*** Opening The data ***
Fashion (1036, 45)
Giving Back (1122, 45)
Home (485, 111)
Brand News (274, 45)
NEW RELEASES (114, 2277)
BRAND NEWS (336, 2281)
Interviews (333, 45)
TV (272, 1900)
*** Closing The data ***
*What is needed*
Reproduce the data, keeping every line exactly the same.

*Response box*
Fashion (1036, 45)
Giving Back (1122, 45)
Home (485, 111)
Brand News (274, 45)
NEW RELEASES (114, 2277)
BRAND NEWS (336, 2281)
Interviews (333, 45)
TV (272, 1900)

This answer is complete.